**Bloc de texte**
"""

"Affaire" Boffetta : la fronde des scientifiques

par Pascal Marichalar / juillet 2014

Fin 2013, le Centre de recherche en épidémiologie et santé des populations (CESP), qui est un des principaux lieux de la recherche épidémiologique en France, se cherche un nouveau directeur. Après un examen des candidatures, Paolo Boffetta, 55 ans, professeur à la faculté de médecine Mount Sinai de New York, reste seul en lice, quasiment assuré de prendre ses fonctions début 2015.

Mais l'annonce publique du nom du candidat va provoquer la fronde d'une partie de la communauté scientifique. En effet, Boffetta a coutume d'accepter des financements industriels pour ses travaux ; des entreprises de l'agroalimentaire, des mines et de la chimie font partie des généreux donateurs. Il est aussi de notoriété publique qu'en 2011, l'épidémiologiste a été recruté comme expert par les avocats d'une ancienne entreprise d'amiante italienne, Montefibre Verbania, dans le cadre d'un procès pénal suite à la mort de nombreux ex-salariés. Les frondeurs laissent entendre que les travaux du chercheur seraient biaisés par la nature des financements reçus. Ce dont Paolo Boffetta s'indigne dans une lettre ouverte aux personnels du CESP datée du 15 janvier : "Suggérer que mes conclusions dépendraient des sources de financement est une insulte à mon intégrité scientifique."

"""

**Données**
"""

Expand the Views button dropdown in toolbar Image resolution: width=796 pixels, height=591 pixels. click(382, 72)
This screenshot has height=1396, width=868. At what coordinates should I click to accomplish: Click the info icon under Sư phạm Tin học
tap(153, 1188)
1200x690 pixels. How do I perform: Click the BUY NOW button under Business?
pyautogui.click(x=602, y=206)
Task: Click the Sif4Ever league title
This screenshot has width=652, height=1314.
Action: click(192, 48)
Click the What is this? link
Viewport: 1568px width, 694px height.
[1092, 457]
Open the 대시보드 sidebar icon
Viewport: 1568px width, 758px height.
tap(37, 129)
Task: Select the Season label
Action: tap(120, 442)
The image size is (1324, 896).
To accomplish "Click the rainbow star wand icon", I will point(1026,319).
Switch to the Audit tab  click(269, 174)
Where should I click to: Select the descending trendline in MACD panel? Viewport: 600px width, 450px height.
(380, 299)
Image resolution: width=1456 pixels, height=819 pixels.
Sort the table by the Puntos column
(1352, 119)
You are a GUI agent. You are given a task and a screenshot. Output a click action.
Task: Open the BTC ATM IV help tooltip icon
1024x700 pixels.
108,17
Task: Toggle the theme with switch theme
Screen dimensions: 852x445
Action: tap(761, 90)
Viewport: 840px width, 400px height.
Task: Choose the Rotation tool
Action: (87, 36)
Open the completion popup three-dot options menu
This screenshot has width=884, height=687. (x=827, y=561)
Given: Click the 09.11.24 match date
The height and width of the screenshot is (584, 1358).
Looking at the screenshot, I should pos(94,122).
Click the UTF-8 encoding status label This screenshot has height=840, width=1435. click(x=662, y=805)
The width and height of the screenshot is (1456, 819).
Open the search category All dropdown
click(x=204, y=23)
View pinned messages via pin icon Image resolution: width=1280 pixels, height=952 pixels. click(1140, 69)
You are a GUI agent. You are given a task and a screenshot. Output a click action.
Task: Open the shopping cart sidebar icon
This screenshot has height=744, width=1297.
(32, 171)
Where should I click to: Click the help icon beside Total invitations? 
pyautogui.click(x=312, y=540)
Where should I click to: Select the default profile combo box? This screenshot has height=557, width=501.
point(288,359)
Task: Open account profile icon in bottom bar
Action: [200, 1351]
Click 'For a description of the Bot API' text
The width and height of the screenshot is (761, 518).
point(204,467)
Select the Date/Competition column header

"""

**Série de consignes**
- a) Selon le texte sur l'affaire Boffetta, dans quelle faculté Paolo Boffetta enseigne-t-il ?
- b) Prolongez le texte sur l'affaire Boffetta au-delà de sa dernière phrase.

**Résultats de l'exercice**
- a) À la faculté de médecine Mount Sinai de New York.

- b)
Le chercheur est un familier de ces controverses, ayant déjà été critiqué en 2007 pour avoir accepté des fonds de l'industrie européenne du pétrole et du bitume alors qu'il était en poste au Centre international de recherche sur le cancer. Il s'était alors défendu en expliquant qu'il n'avait jamais caché qu'il recevait des financements industriels et que les clauses des contrats garantissaient toujours l'indépendance scientifique : s'il devait soumettre ses articles aux financeurs avant parution, il n'était pas obligé de tenir compte de leurs commentaires.

Consultant pour l'industrie

Début 2014, les détracteurs de Boffetta ne se contentent pas de ces arguments, ni de sa promesse de se retirer du cabinet de consultants au travers duquel il vend ses services aux industriels mis en cause dans des procès. Sont notamment pointées du doigt deux publications dans lesquelles l'épidémiologiste conteste le caractère cancérogène de la dioxine et des vapeurs de diesel, ainsi qu'un article sur l'absence de lien entre durée d'exposition à l'amiante et cancer qui vient conforter la défense dans le procès Montefibre. Le 28 janvier, Boffetta décide finalement de retirer sa candidature, au motif que le poste proposé est trop "politique".